La Primavera Árabe, que tomó su nombre de las revueltas de 1948 en toda Europa, se enfrió rápidamente cuando Occidente impulsó una guerra abierta entre los poderes regionales (Irán, Arabia Saudí y Turquía) y los epicentros en Libia y Siria. La destrucción del Estado libio por el ataque de la OTAN en 2011 relegó a la Unión Africana, suspendió todo el diálogo sobre el afro como moneda que sustituiría al franco francés y al dólar estadounidense, y provocó una gran intervención militar de Francia y EE. UU. en toda la región del Sahel, desde Mali hasta Níger.
En 2011 comenzó una inmensa presión para derrocar al gobierno de Siria, presión que se profundizó al año siguiente. Esto fragmentó la unidad árabe, que había estado creciendo después de la guerra ilegal de Estados Unidos contra Irak en 2003; transformó a Siria en el frente de batalla de una guerra regional entre Irán y sus adversarios (Arabia Saudí, Turquía y los Emiratos Árabes); y disminuyó la centralidad de la causa palestina. En Egipto, el general Mohamed Ibrahim, ministro del Interior en un nuevo gobierno de generales, dijo con frialdad: “Estamos viviendo una época dorada para la unidad entre los jueces, la policía y el ejército”. Los liberales del Atlántico Norte se apresuraron a respaldar a los generales. En diciembre de 2020, el presidente francés Emmanuel Macron honró al presidente egipcio Abdel Fattah el-Sisi —un exgeneral— con la Legión de honor, la mayor distinción de Francia.
En Latinoamérica, mientras tanto, Washington instigó una serie de maniobras para derrocar a lo que era conocido como la “marea rosa” o la ola socialdemócrata. Esto iba desde un intento de golpe de Estado contra el gobierno venezolano en 2002 y contra el hondureño en 2009, y una guerra híbrida librada contra todos los gobiernos progresistas desde Haití hasta Argentina. La caída de los precios de los commodities, especialmente del petróleo, hizo tambalear la actividad económica en el hemisferio. Washington usó esta oportunidad para ejercer presión comunicacional, financiera, diplomática y militar sobre los gobiernos de izquierda, muchos de los cuales no pudieron soportar la presión. El golpe contra el gobierno de Fernando Lugo en Paraguay en 2012 fue un presagio de lo que vendría contra la presidenta Dilma de Brasil en 2016.

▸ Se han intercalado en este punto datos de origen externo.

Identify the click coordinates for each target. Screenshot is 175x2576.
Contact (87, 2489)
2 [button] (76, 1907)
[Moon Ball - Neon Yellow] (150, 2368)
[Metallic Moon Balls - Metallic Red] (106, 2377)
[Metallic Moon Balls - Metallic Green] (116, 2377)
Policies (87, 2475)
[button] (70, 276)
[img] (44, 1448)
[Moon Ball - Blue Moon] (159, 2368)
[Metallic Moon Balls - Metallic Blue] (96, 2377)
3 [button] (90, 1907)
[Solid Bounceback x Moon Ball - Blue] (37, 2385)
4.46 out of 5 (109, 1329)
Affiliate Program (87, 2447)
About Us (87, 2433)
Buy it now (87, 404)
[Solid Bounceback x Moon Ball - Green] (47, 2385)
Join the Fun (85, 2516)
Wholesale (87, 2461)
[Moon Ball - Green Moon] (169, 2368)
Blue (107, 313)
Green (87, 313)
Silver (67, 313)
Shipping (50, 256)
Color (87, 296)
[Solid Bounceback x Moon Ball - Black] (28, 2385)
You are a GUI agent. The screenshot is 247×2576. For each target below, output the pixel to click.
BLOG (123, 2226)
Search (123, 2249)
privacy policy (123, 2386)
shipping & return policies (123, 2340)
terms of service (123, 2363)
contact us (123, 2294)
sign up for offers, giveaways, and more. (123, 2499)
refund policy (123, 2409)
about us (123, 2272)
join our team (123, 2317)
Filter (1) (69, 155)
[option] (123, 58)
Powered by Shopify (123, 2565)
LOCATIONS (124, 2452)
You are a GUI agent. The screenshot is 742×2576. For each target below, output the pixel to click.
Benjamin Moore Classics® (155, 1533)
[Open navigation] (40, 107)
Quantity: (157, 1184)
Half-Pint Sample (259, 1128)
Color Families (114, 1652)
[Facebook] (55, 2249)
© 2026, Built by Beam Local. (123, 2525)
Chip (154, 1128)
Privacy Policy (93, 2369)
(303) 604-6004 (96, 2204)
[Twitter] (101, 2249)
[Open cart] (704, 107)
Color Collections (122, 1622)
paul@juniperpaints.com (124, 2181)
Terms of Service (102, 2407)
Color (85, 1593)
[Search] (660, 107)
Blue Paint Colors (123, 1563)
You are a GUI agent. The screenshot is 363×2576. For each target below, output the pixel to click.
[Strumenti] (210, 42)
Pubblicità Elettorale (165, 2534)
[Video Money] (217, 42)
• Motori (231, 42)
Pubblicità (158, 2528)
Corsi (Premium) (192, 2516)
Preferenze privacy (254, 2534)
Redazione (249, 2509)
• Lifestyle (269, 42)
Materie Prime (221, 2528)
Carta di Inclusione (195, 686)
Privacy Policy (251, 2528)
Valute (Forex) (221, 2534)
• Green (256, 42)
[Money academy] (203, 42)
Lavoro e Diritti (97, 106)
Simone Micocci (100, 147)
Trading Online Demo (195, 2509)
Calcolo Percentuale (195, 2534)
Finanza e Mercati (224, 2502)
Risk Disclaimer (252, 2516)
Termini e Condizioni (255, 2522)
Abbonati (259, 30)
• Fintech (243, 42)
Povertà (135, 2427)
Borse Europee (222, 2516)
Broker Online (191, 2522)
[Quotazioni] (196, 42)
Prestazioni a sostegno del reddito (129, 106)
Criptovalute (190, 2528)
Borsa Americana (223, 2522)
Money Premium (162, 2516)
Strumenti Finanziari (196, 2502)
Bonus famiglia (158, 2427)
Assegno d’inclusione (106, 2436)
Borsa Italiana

Cada centímetro de esperanza de cambiar el sistema económico y político era aplastado por guerras, golpes de Estado y una inmensa presión de organizaciones como el FMI. Reemergió el viejo lenguaje de “reformas tributarias y subsidios” y “reforma al mercado laboral” para sofocar los intentos de algunos Estados de dar un alivio a las personas desempleadas y hambrientas. Mucho antes del coronavirus, la esperanza ya se había calcificado y la podredumbre se había normalizado, cuando migrantes morían ahogadxs en el mar y vivían hacinados en campos de concentración mientras enormes cantidades de dinero muerto cruzaban sin problemas las fronteras hacia paraísos fiscales (estos centros financieros albergan más de 36 billones de dólares, una cifra astronómica).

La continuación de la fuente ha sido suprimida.